All is housed in a cube, which is covered in steel sheets. Each side is with a few elements individually designed. The front wall is directed towards the street and is marked by eyecatchers such as the inscription and the sliding gate that seems to disconnect itself almost weightlessly from the wall. Reference to contemporary art is made through a cubic window, which the architects used as a connection – as a blink so to speak – to the town and the Jura mountain range and which fits in well with the rest of the structure. A cantilever roof on the northeastern wall serves as shelter to people waiting to enter into the foyer through a portal, which is “veiled” with perforated metal sheets. Two stairways give the opposite façade its own strong identity. Practically all elements of the façade, beams, extended roof as well as the stairways and their handrails, are built of steel. This is the only radical aspect of the building, however one that contributes significantly to the good result.
The inner structure, with (KS-Wänden?) and steel elements that complement the concrete structure, has a particular significance for the acceptance and the atmosphere of the object. The shell and the wooden floors are painted red, black and occasionally yellow; all colours that refer to shades previously found in the original Kofmehl. The concert hall and the “Raumbar” have been fitted with red floors whereas the service or publicly accessible spaces have dark floors. Doors, radiators and other elements are kept in shades similar to the floor.

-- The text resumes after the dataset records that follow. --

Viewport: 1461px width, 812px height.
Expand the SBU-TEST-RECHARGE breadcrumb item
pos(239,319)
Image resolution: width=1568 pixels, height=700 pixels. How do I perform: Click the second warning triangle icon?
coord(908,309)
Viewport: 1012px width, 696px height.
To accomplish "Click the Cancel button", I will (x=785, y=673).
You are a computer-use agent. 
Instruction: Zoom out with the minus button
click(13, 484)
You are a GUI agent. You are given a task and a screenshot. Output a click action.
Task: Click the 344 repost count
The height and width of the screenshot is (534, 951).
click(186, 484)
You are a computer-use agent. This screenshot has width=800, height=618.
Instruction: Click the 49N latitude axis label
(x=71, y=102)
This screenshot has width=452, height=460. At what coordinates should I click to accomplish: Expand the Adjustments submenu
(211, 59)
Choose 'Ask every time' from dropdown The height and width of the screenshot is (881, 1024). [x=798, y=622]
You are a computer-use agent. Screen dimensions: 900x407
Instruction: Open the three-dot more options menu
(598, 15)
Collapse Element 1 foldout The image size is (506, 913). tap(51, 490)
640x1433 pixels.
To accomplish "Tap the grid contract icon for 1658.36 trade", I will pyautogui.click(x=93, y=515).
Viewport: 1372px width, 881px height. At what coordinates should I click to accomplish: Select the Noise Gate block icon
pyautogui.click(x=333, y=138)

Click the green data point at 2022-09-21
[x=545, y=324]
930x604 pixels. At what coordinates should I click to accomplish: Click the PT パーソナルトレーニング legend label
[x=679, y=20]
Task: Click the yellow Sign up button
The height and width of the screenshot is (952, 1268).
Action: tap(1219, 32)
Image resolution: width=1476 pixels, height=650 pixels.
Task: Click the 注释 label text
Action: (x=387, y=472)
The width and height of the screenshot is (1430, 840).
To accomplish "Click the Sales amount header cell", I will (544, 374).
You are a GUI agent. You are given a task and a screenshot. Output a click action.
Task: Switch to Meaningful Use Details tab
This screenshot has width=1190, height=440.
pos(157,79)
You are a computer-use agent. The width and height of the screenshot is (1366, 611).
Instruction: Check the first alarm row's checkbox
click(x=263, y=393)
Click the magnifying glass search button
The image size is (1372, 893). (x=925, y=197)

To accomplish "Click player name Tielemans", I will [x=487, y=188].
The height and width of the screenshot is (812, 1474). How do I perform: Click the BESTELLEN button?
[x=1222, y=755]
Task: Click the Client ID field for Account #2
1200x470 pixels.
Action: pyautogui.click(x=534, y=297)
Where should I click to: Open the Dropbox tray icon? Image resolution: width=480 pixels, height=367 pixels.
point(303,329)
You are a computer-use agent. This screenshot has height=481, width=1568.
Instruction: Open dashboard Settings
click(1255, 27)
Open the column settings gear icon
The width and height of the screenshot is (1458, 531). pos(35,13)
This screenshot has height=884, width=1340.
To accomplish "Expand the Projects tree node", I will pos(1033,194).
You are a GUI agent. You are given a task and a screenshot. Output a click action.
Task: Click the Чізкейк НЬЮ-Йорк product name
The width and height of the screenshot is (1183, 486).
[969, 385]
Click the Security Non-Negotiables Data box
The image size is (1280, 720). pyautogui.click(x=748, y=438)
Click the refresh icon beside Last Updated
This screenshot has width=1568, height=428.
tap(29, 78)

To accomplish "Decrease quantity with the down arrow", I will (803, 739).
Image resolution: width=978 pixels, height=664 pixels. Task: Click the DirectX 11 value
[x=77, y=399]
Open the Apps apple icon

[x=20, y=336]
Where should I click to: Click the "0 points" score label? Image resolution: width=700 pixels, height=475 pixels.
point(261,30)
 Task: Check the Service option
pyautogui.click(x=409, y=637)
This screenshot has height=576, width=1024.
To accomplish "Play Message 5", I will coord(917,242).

Concise markings with white majuscules in typical Kofmehl-graphics facilitate orientation. The simple finishing which left space for improvisation combines the dark blue-red-yellow shade of the steel with the familiar colours of the original Kofmehl. Thanks to a manageable complexity, it was possible to independently build the interior structure that was inspired by the original building. This has on the one hand helped lower the costs by several hundred francs and on the other hand accelerated the ownership process. The robust, but at the same time refined interior design came about in much the same way as the concert hall in the old Kofmehl more than a hundred years ago. The result is a combination of intelligently dosed use of designer tools, and the support of the large and dedicated group of helpers. The revival of the old aura is made possible by the transfer of colouring and surface finish as well as by symbolic gestures such as the inscription that is reminiscent of catholic relic cult. This transfer has been successful. On the one hand, it was possible to credibly integrate elements and themes of the old house into the new structure. On the other hand, the new users benefited from a relinquishing of control and were able to be part of the authorship.
The house has acquired a life of its own shortly after the opening photo shoot. The difference between the more authentic interior and the original heavy metal of the exterior shell has developed into a monochrome entity. The façade sheets have corrugated in the heat; the shining red scab of the oxide has now surfaced on the blue rolled surface. All accessible surfaces have been filled within a short time with graffiti. In short, the building has become the “hut” to which it was endearingly referred already by the Kofmehl-people during the construction period. The new, unplanned elements did not harm the overall character of the building. The multi-coding, typical of minimalist buildings, is still present: the interpretation and use of Solothurn’s history as a city of heavy industry of the Von Roll between Gerlafingen and Choindez, the depressing-provocative image of the barbed wire in the limelight of the floodlights, and the timeless decay. However, when the infamous fog of Solothurn settles upon the area and the red of the rust merges with the reflection of the lit city, then one gets the impression of a hypnotic effect beyond the semantic fields. This effect is so strong that one believes to be able to commence a discussion with the Heinz Isler tennis hall lying in the dark, on the tasks and possibilities of architecture.